From Small Business Management: Launching and Growing Entrepreneurial Ventures, 14th ed., 2007, by Justin G. Longenecker, Carlos W. Moore, J. William Petty, Leslie E. Palich, pages 67-68:
Many startups develop from what we will call Type A ideas–those concerned with providing customers with a product or service that does not exist in a particular market but that exists somewhere else. Randall Rothenberg, an author and the director of intellectual capital at consulting powerhouse Booz Allen Hamilton, says that this type of startup idea may have the greatest potential: "There’s ample evidence that some of the biggest businesses are built by taking existing ideas and applying them in a new context."

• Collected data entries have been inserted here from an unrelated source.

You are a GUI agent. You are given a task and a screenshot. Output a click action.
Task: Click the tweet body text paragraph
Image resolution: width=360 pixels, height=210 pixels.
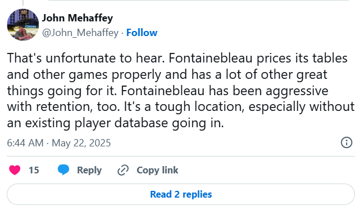point(181,90)
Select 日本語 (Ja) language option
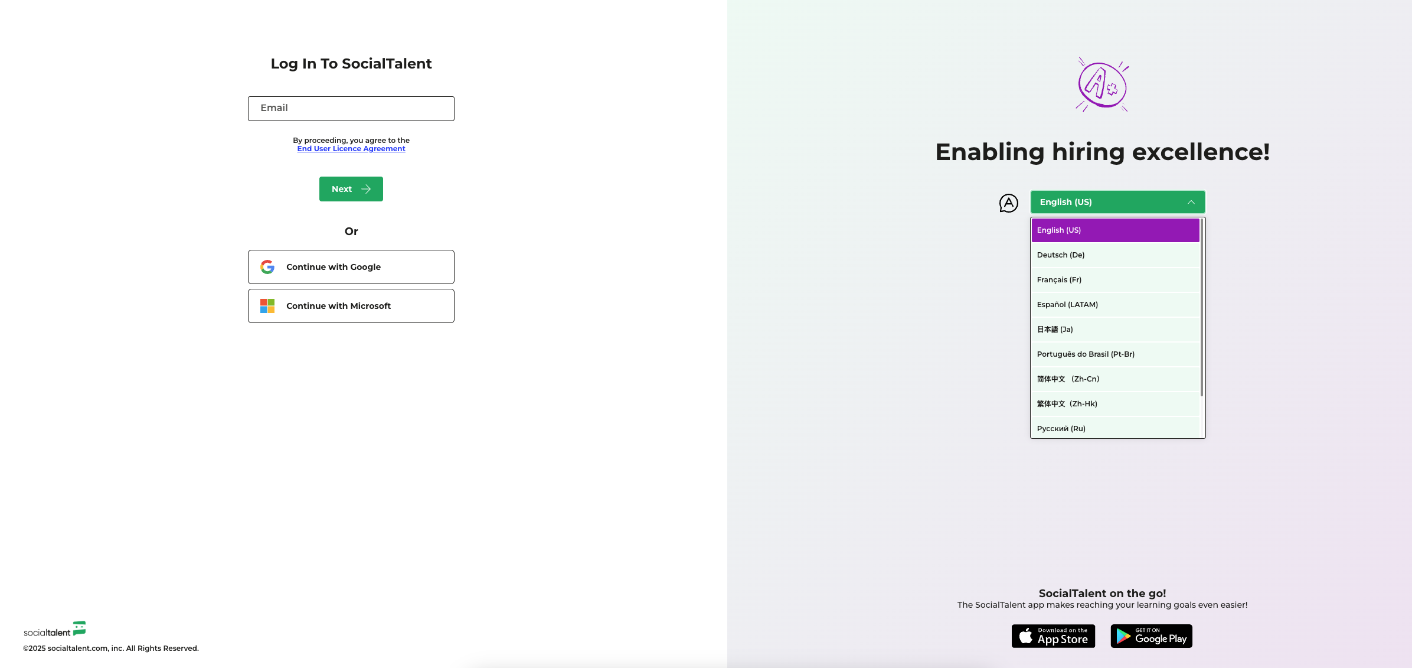 pos(1115,329)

Many small businesses are built on this platform. Filmmaker Christian D’ Andrea was making a documentary on Special Forces when he saw a soldier chomping down an energy bar issued by the United States military, which had been developed specifically to provide the extra boost those in uniform need on the battlefield. D’ Andrea recognized an opportunity to take the product, which civilians couldn’t buy, to a whole new market. He and his brother, Mark, signed a deal in 2004 giving them license to use the science behind the product, and they used it to create the HOOAH!! Bar, a pick-me-up snack that today sells in thousands of stores and online outlets. Business is good, and growing; in fact, their Los Angeles-based startup, D’ Andrea Brothers LLC, recently expanded its product line to include an energy drink based on the same formulation. With sales poised to cross the $1 million mark, it is clear that tapping "military intelligence" to take an existing product to the civilian market can yield impressive results.

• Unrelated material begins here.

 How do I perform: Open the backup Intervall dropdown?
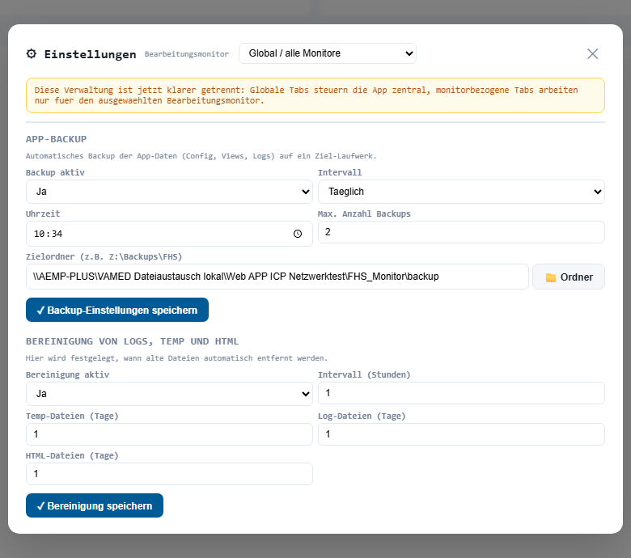(460, 192)
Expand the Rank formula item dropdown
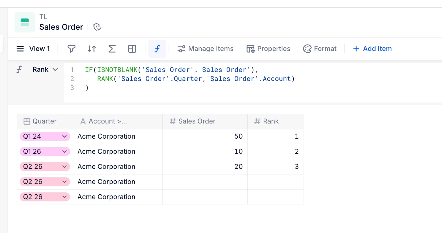 [x=55, y=69]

Some startups are based on Type B ideas, which involve new or relatively new technology. This type of startup can be high risk because there is usually no model of success to follow, but it can also have tremendous potential. In 1998, Richard Mayer and Malcolm Currie launched Currie Technologies, a Van Nuys, California, venture that produces electric bicycles and scooters. Within five years, the company was employing 40 people and had revenues of $10 million, but that was only the beginning. With the spike in fuel prices and escalating concerns about global warming, the company’s products make more sense than ever. Perhaps one of Currie’s executives best captured the essence of the business: "Clean, green and no gasoline!"

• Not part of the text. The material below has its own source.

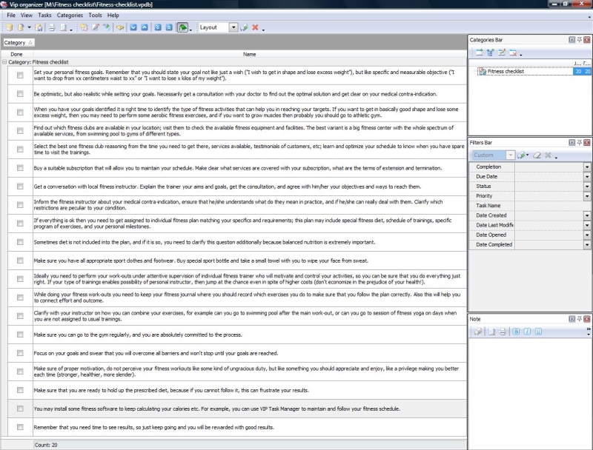Tick the 'Be optimistic, but also realistic' checkbox
Image resolution: width=593 pixels, height=450 pixels.
[20, 95]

Type C ideas, those based on offering customers benefits from new and improved ways of performing old functions, probably account for the largest number of startups. In fact, most new ventures, especially in the service industry, are founded on "me, too" strategies–they set themselves apart through features such as superior service or lower prices. Laurie Johnson’s effort to redefine the common crutch fits into the Type C category. As founder of LemonAid Crutches, Johnson found a way to take some of the sting out of having to be on crutches after an injury. Her design crutches were born of experience. While Johnson was recovering from a broken leg sustained in a small-plane crash that took the lives of her husband and two-year old son, her sister tried to cheer her up some by spray painting her crutches and trimming the handles in fabric. Her response? "I sat there thinking, ‘Oh my gosh, this is so silly, but they make me feel better, too.’" In mid-2005, she launched her venture to sell a variety of fashionably functional crutches, with prices ranging from $140 to $175 a pair. With expected annual sales of $150,000, Johnson’s startup will be on solid footing.